Edit the records below by changing "magnifier icon" to "search icon", keeping every other part the same.

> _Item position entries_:
╭──
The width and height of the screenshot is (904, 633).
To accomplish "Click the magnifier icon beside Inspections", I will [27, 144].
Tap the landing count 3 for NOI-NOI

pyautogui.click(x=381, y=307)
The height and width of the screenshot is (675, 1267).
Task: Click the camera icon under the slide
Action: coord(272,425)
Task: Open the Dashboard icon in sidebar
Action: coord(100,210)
╰──
> _Result_:
The width and height of the screenshot is (904, 633).
To accomplish "Click the search icon beside Inspections", I will [27, 144].
Tap the landing count 3 for NOI-NOI

pyautogui.click(x=381, y=307)
The height and width of the screenshot is (675, 1267).
Task: Click the camera icon under the slide
Action: coord(272,425)
Task: Open the Dashboard icon in sidebar
Action: coord(100,210)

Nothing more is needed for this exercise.